During the growth phase, a good practice that can be adopted is to decentralise the concept of feature building by dividing your existing team to sub-teams who will be responsible for the product they are allocated with. This approach will certainly aid faster decision-making, remove bureaucracy and drive accountability.

When there are multiple stakeholders depending on the product team to drive business outcomes, it becomes integral to create a culture of transparency on the specifications, timelines, issues, delays, etc. This will require a tool that can be adopted across the organisation, thereby initiating a big change from the startup environment where all this information was restricted to shared drives and group discussions to set expectations that are visible to the entire organisation.

Based on this context, the entire concept can be broken down into key points to get a detailed insight on scaling the product management vertical in a startup.

Decision Making

The best way to go about this is to decentralise the process by allowing decisions to be made within each product team, taking into consideration the inputs or suggestions from stakeholders. It will be the prerogative of the particular team to decide feature releases or to work in sprints.

While the level of autonomy in decision-making will vary across organisations, tasks broken down and distributed in this manner will guarantee that every unit of work is delivered. Additionally, this model will help reduce delays, improve accountability and help in workload management.

One thing that every product manager has to ensure while making decisions is to keep in mind critical factors such as compliance, security, fraud controls, user access, etc. and ensure that there is no personally identifiable information that can be misused.

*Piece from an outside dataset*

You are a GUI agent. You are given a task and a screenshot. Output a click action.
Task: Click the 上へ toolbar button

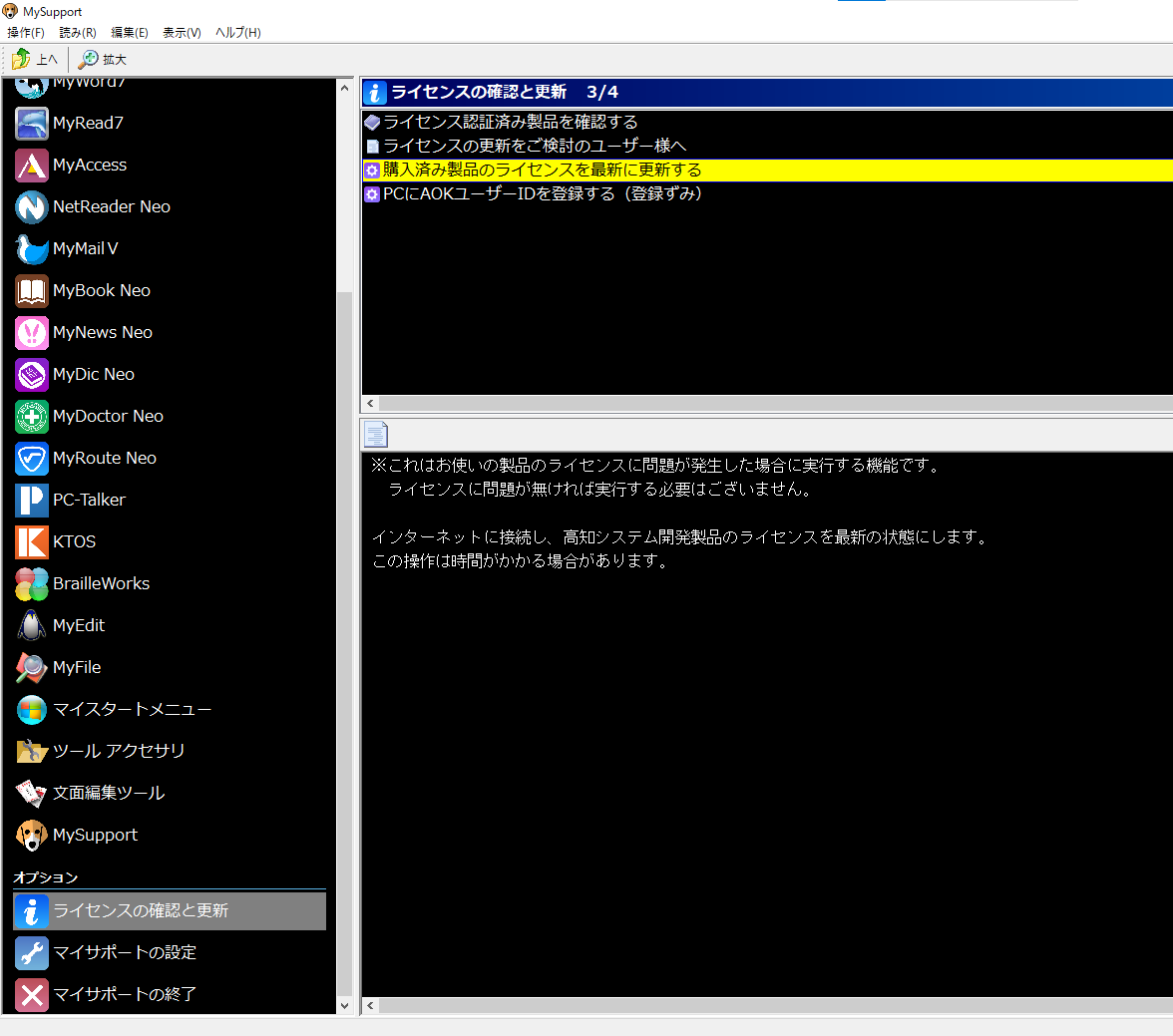click(36, 60)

Often Product Managers will encounter or debate on multiple features that need to be developed for various end users of the product. Product Managers have to keep in mind the entire stack of features while taking the decision on what to build with the limited bandwidth available in every sprint. Point-based matrix could be one method that could be used to evaluate while making decisions, Each row signifies a feature and the column is evaluated with a score on:

  • Technical feasibility
  • Business Impact
  • Time to release
  • Customer experience

The feature with the highest weightage can be prioritised, as you will experience tangible outcomes faster.

Road Mapping

For any product, it is considered a good practice to design a roadmap for the set of features that need to be built, the entire plan set within a time limit of 6 to 8 weeks. In today’s world, necessities change rapidly and the true test of the validation on a feature comes from the data provided.

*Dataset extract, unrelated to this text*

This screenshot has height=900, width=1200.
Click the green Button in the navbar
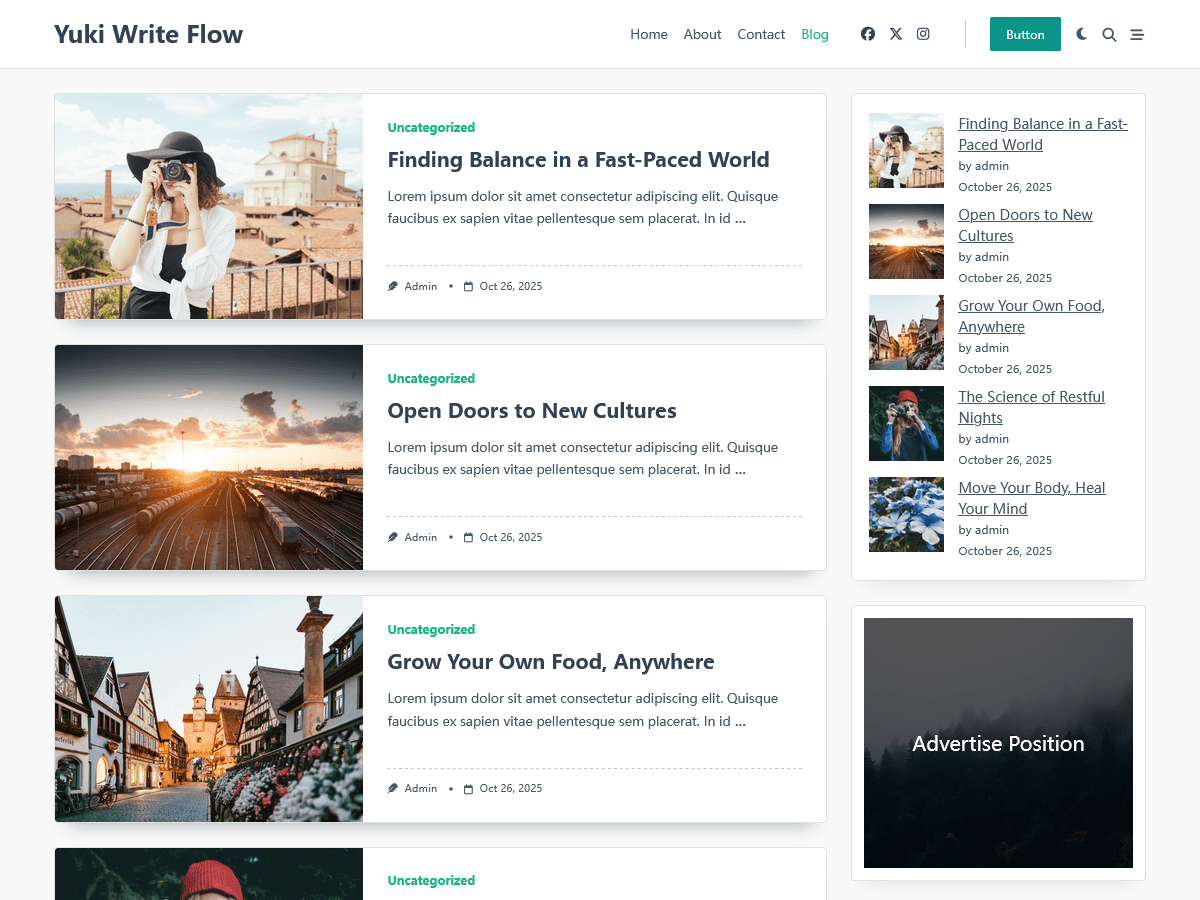(1025, 33)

During the growth phase, product management should be driven by customer feedback or data. On the contrary, road mapping in the startup phase is an entirely different process where decisions are gut-based, which may or may not be impactful.

Think about which is the minimum viable product to launch and go to market accordingly, so that the end user will experience and pay for the product. For example, one may decide to launch an email platform just to send and receive emails, but the customer may provide feedback that they require the option of attaching documents, storing contacts or even organizing emails into different folders.

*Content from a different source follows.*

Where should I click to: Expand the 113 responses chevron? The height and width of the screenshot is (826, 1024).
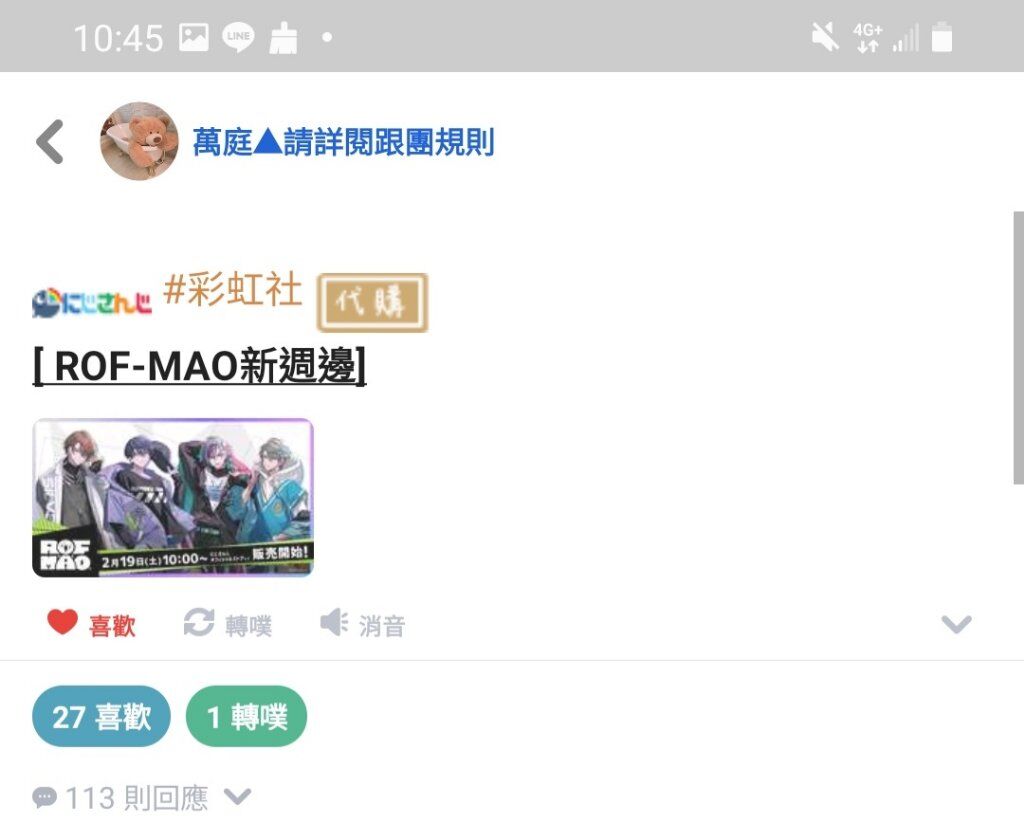(x=237, y=797)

This is how products evolve based on feedback, eventually leading to the creation of a comprehensive product suite.

Communication

Following a standardised communication process extended to all internal and external stakeholders well in advance ensures further transparency of operations.  While it may sound bureaucratic, one key behavioural change that can be adopted in the transition is to get sign-offs at different stages ahead of execution. Release notes, demos / UAT, go live intimations, updates, etc. become critical to the process for audits in the future.

Adopting the above practices will enable you to carry out operations faster than the conventional way of performing the same.  Scaling product management to an organisational level is never smooth sailing, but following simple practices in a systematic manner simplifies the quantum of changes that accompany the transition.